*INSTRUÇÕES DO EXERCÍCIO*
- A) Diga se cada afirmação abaixo está de acordo com o texto sobre Fernando Gentil e o tratamento do câncer de mama. Responda sim ou não e cite as palavras do texto que decidem.
(i) Fernando Gentil morreu aos 69 anos, de ataque cardíaco.
(ii) Quando morreu, Fernando Gentil já tinha deixado de atuar profissionalmente.
(iii) Em 532, Teodora convenceu Justiniano I a fugir de Constantinopla.
- B) Continue o texto sobre Fernando Gentil e o tratamento do câncer de mama a partir da última frase.

*TRECHO SELECIONADO*
....

É quando Fabiana pensa em como será o futuro que a conexão com o filme Uma Chance para Viver fica evidente. “Teremos mais trabalhos sobre a biologia do tumor e quais medicamentos podem combatê-lo sem que o paciente seja tão agredido. É preciso encontrar a genética do tumor, saber como ele nasceu, e também apostar em novas drogas como o Herceptin, que fez com que muita gente deixasse de morrer. A melhoria dos tratamentos efetivamente dá mais anos de vida ao paciente, mesmo aos que têm metástase. Hoje há a possibilidade de o paciente viver em comunhão com um câncer metastático, inclusive. E os tratamentos mais efetivos não necessariamente são os maiores. Em alguns casos, menos é mais.” 
Com essa evolução e esses tratamentos, hoje as mais de 1,5 milhão de mulheres que costumam ser diagnosticas com a doença no mundo a cada ano já podem vislumbrar um tratamento e um futuro muito mais afáveis para si, e o doutor Gentil tem papel primordial na História da oncologia mundial. 
O médico de personalidade forte, que amava música clássica – que ouvia sempre durante as cirurgias – e operava sem cobrar nada de quem não tinha dinheiro para lhe pagar, modificou sobremaneira o tratamento do câncer de mama. E entregou às mulheres vítimas da doença uma garantia de esperança e uma vida melhor. 
Fernando Gentil morreu em 1989, aos 69 anos, de ataque cardíaco. Ainda atuava profissionalmente. Em sua clínica, havia mais de 30 000 fichas de clientes, um marco para qualquer profissional da área da medicina. E um marco para cada mulher que passou pelos seus cuidados.



PARA SABER UM POUCO MAIS

O primeiro registro de mastectomia
Ao lado de seu marido, Justiniano I, a imperatriz Teodora governou o Império Bizantino entre os anos de 527 e 548. Dentre suas diversas características, destacava-se pela habilidade para conciliar pessoas com ideias distintas, fossem elas políticas ou religiosas, e também pelo destemor. Em 532, foi fundamental para que seu marido não fugisse após uma revolta contra o poder em Constantinopla, a capital do império, pois estava assustado com a violência dos rebeldes que incendiaram edifícios públicos e até tentaram nomear um novo imperador. No entanto, quando já reunia o batalhão que o levaria para longe dali, foi dissuadido pela esposa: para ela, seria melhor morrer lutando do que viver com medo, escondendo-se.

....

*OS DADOS*
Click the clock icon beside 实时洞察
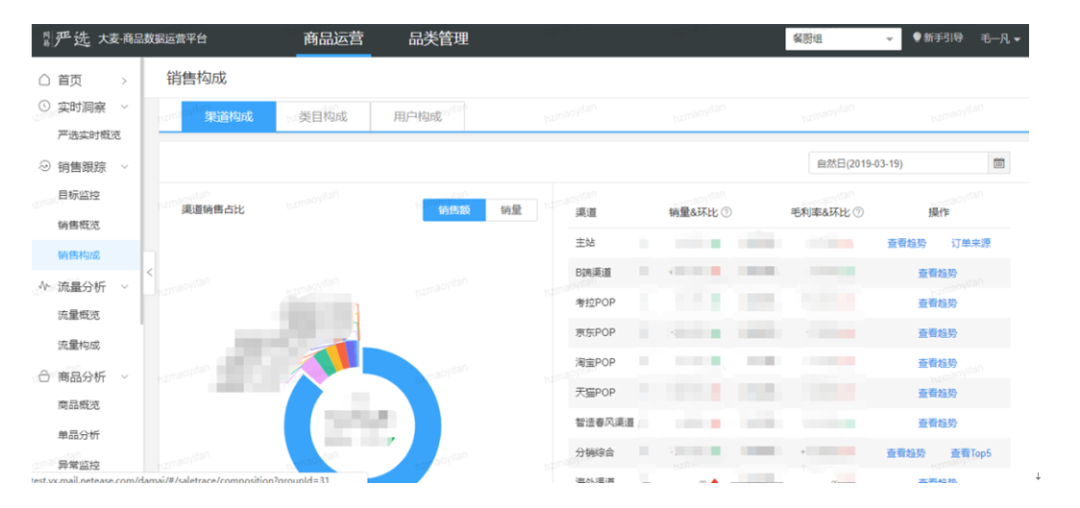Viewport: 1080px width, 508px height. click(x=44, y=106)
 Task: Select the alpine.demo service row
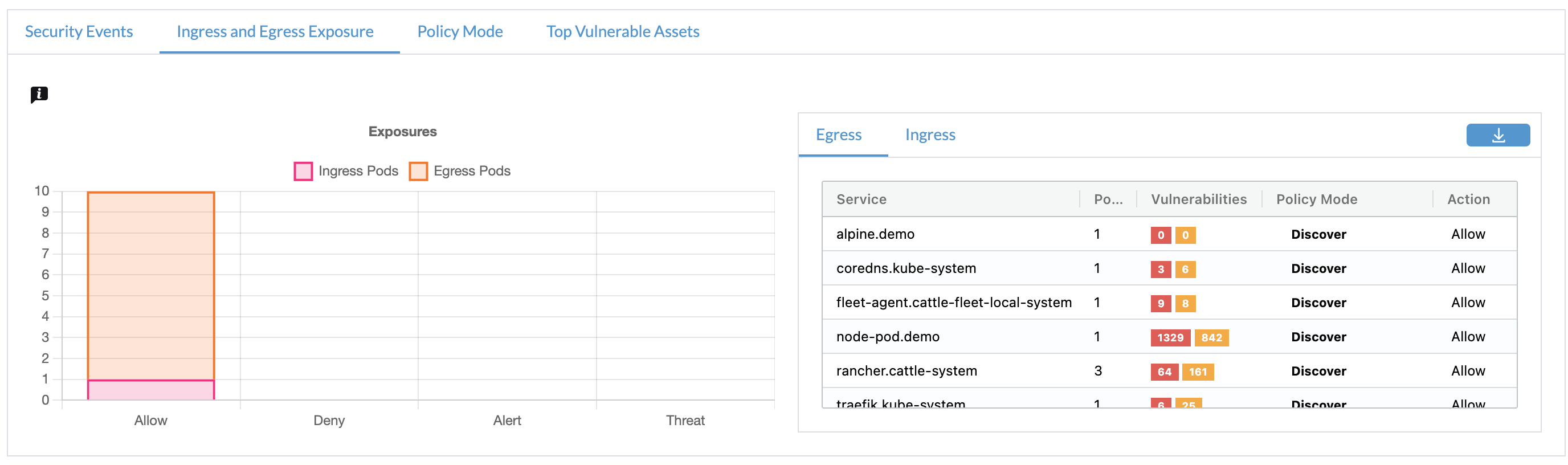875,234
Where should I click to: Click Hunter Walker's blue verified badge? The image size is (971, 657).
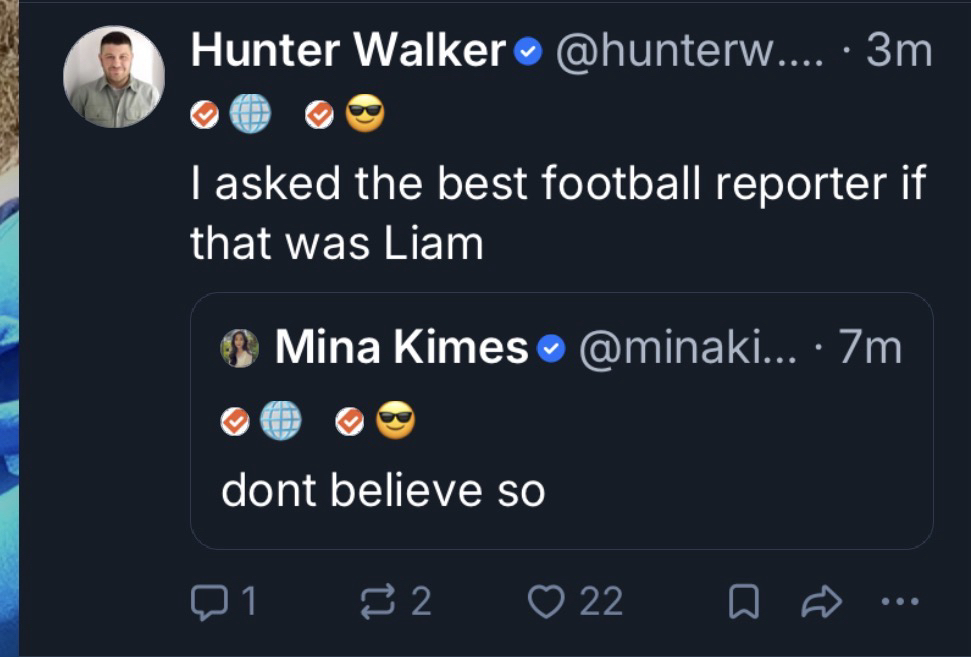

....

*RESPOSTAS*
- A)
(i) Sim: “Fernando Gentil morreu em 1989, aos 69 anos, de ataque cardíaco.”
(ii) Não: “Ainda atuava profissionalmente.”
(iii) Não: “foi dissuadido pela esposa: para ela, seria melhor morrer lutando do que viver com medo, escondendo-se.”

- B)
A solução foi lutar contra os revoltosos, resultando em mais de 30 mil mortos pelo Exército de Justiniano. O casal voltou a governar em paz. Reformaram Constantinopla e a transformaram na cidade digna de ser lembrada até os dias de hoje. Além de soluções e monumentos arquitetônicos, por causa de Teodora a vida das mulheres na região também melhorou: a cafetinagem forçada foi proibida, antigas prostitutas foram acolhidas em centros de trabalho e prostíbulos foram fechados. Mais do que isso, as mulheres passaram a ter direitos quando se divorciavam, o estupro passou a ser penalizado com morte e o assassinato de adúlteras foi banido.
A imperatriz, que tanto fez pelo sexo feminino,  morreu, aos 48 anos, vitimada por um câncer de mama. Registros dão conta que, pouco antes, seu médico, Aécio de Amida, havia lhe proposto retirar o seio. Essa é a primeira anotação que existe sobre alguma ideia de mastectomia, prática extremamente comum hoje em dia, mas que podia soar como algo desatinado numa época em que a medicina era totalmente calcada no empirismo.